What to work on: Could each entry below be written out exactly, with every picture dropped?

Entries supplied:
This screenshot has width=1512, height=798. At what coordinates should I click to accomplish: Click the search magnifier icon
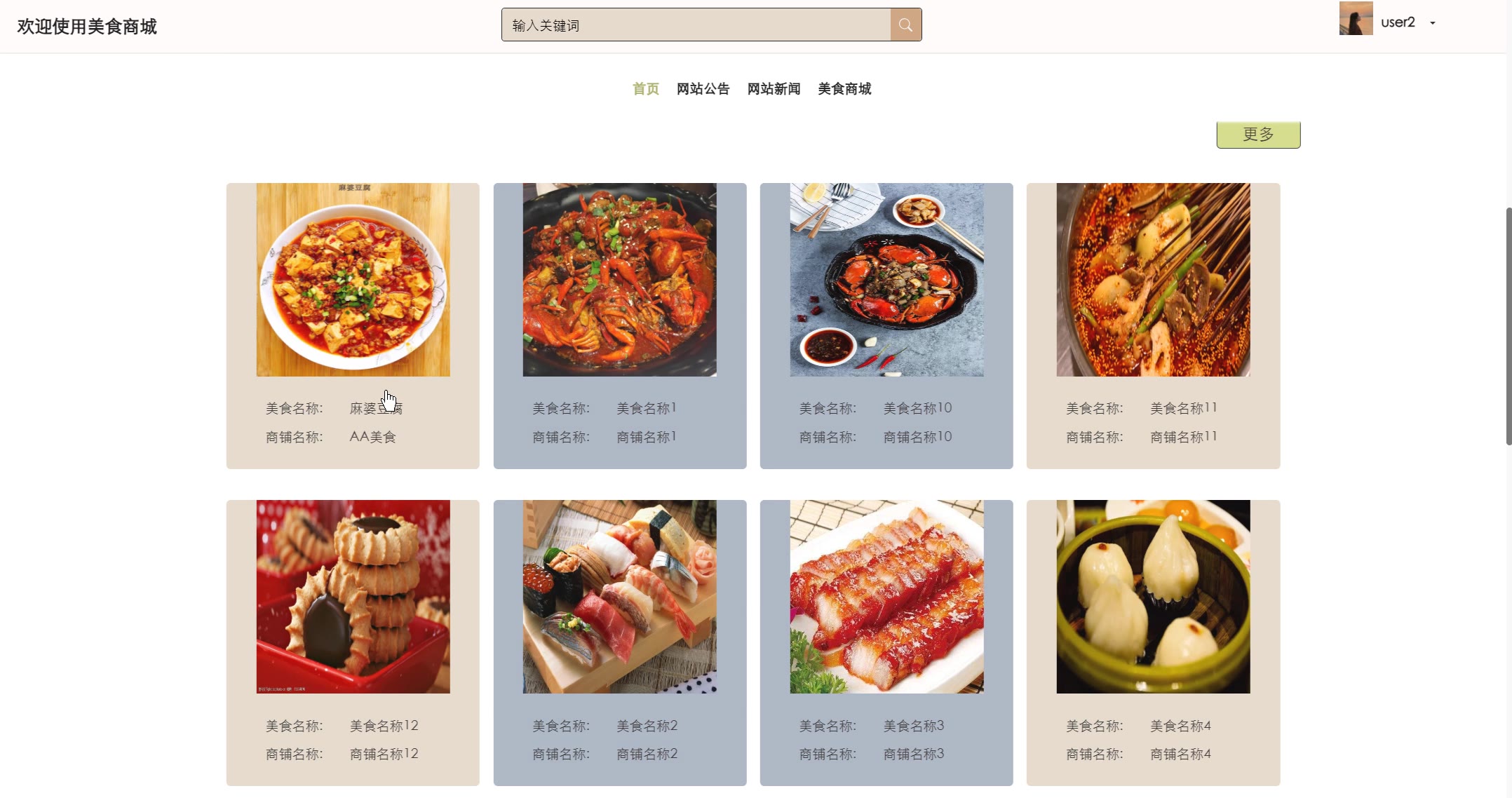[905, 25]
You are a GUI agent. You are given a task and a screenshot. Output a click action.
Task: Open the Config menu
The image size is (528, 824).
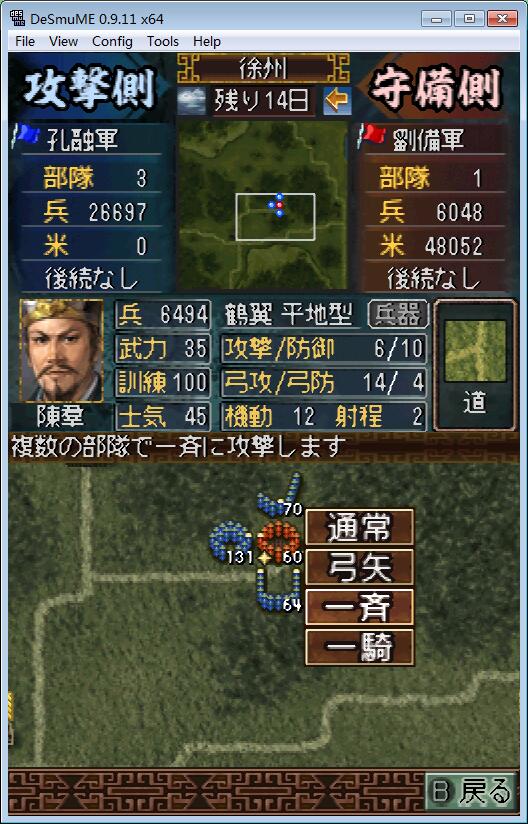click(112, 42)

Response area:
This screenshot has width=1512, height=798. At what coordinates should I click to accomplish: Click the search magnifier icon
[905, 25]
You are a GUI agent. You are given a task and a screenshot. Output a click action.
Task: Open the Config menu
The image size is (528, 824).
click(112, 42)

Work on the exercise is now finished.